Please let me know if we can be of assistance in tracking down this issue. I tried downgrading to an earlier version (3.4.2) but the same symptom is apparent. Thanks, Patrick
(In reply to comment #4) > Ok, it's not the problem I thought then. I'll try and find time to take a look > later this week. > Hi Jeremy, we have this problem too. I have tested it on a debian etch with samba 3.4.3 and samba 3.4.5 (sernet packets). We are using a ldap backend (openldap). The trust is a Two-Way trust between a samba and an old NT4 domain. There is also another problem, but I don't know if this is related to the "passwort expired" problem. If a user do a logon from a WINXP or WIN7 workstation (which has the machine account in the samba domain) to the NT4 domain, then the logonscript isn't executed. In all other variants the correct logon script is executed. I tell this because the "password expired" problem appears in the same way like the logon script problem (only on workstations with samba machine accounts and logons to the trusted NT4 domain). If you need more/other informations and data please let me know. Thanks and regards Michael
Hello, we are using Samba 3.2.14 with three trusted domains and two member Server(3.5.0rc2 and 3.2.5). I have written about this bug since Version 3.4.1, so i'am still waiting for a bug fix. ;-) After an Upgrade from 3.2.14 to 3.4.6 the first thing what a user will see is an "End of File" Message at Login - Just the First Login. So the login will abort, after the next login it will work, but now the user gets on every login a "Your Password expires today" at login, this is only over trusted domains. server1:/# pdbedit -r -u user1 Unix username: user1 NT username: user1 Account Flags: [U ] User SID: S-1-5-21-1801630100-1912888146-724944298-4422 Primary Group SID: S-1-5-21-1801630100-1912888146-724944298-513 Full Name: Hans Wurst Home Directory: \\server1\user1 HomeDir Drive: H: Logon Script: default.bat Profile Path: \\server1\profiles Domain: DOMAIN1 Account desc: Workstations: Munged dial: Logon time: 0 Logoff time: Die, 19 Jän 2038 04:14:07 CET Kickoff time: Die, 19 Jän 2038 04:14:07 CET Password last set: Mon, 15 Feb 2010 09:08:24 CET Password can change: Mon, 15 Feb 2010 09:08:24 CET Password must change: never Last bad password : 0 Bad password count : 0 Logon hours : FFFFFFFFFFFFFFFFFFFFFFFFFFFFFFFFFFFFFFFFFF There stands "Password must change: never" Never? ;-) Now the next thing: After some weeks, or some days the Member Servers don't work. Restarting the Member Server(s) brings nothing, but Restarting the PDC brings the Member Servers back to work. Well with Linux VServer and a samba compile prefix a up- and downgrade don't need much time or makes problems, but i'am hopping someone will fix it. Kind Regards, Richi
I have the same issue after upgrading from 3.2.14 to 3.4.9. I have two mutually trusting domains and I get the erroneous message. Could it be something to do with the PWDMust/Can change on the trust account? Thanks Alex
(In reply to comment #8) > I have the same issue after upgrading from 3.2.14 to 3.4.9. I have two mutually > trusting domains and I get the erroneous message. > > Could it be something to do with the PWDMust/Can change on the trust account? > > Thanks > > Alex > Tried changing the relevant fields to far in the future in the LDAP "machine" account for the domain with no luck. Regs Alex
Any news? We have the same problem.
Created attachment 6152 [details] Patch for 3.4 This fixes it for me
Comment on attachment 6152 [details] Patch for 3.4 This patch also applies to 3.5 and fixes the issue for me there.

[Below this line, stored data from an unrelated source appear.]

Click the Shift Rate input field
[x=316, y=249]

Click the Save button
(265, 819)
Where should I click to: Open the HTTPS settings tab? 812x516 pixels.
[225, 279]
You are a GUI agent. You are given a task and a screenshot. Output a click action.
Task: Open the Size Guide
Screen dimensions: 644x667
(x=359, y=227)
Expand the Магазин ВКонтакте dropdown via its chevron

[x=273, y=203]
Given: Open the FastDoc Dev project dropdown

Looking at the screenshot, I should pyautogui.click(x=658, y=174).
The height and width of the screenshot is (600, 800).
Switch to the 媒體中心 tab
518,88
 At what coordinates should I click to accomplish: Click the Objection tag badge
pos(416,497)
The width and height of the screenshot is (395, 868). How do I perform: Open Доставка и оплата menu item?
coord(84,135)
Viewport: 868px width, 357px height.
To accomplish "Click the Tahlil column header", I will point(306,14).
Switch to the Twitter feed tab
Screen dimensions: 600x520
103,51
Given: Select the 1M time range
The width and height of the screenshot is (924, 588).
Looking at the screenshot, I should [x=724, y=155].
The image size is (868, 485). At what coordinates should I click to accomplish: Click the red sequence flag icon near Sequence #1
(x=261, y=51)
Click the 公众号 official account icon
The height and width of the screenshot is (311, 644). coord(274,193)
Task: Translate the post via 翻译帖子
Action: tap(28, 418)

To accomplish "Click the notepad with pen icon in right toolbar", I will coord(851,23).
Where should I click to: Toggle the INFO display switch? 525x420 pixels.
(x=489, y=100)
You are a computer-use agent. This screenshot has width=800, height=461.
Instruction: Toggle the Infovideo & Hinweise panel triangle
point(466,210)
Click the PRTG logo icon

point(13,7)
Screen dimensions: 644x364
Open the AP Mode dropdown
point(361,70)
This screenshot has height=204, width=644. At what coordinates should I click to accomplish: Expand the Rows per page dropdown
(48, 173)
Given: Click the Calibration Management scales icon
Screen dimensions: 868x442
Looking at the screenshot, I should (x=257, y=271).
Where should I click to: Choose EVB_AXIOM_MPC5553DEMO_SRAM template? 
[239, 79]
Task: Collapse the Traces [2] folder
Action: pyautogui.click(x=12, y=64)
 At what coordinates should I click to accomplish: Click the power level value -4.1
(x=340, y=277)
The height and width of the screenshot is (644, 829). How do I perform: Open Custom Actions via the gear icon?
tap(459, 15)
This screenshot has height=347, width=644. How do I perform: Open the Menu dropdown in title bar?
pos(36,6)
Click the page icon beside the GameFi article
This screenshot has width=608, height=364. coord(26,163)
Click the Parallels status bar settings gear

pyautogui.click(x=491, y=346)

Created attachment 6153 [details] Patch for master and 3.6
Comment on attachment 6153 [details] Patch for master and 3.6 Wow. How *ever* did you find that... Great work ! Jeremy.
Comment on attachment 6152 [details] Patch for 3.4 LGTM !
Re-assigning to Karolin. Karolin, please pull attachement 6152 (Patch for 3.4) for 3.5.7. Thanks, Jeremy.
(In reply to comment #16) > Re-assigning to Karolin. > > Karolin, please pull attachement 6152 (Patch for 3.4) for 3.5.7. > > Thanks, > > Jeremy. > Pushed to v3-5-test and v3-4-test. Will be included in the next releases. Closing out bug report. Thanks!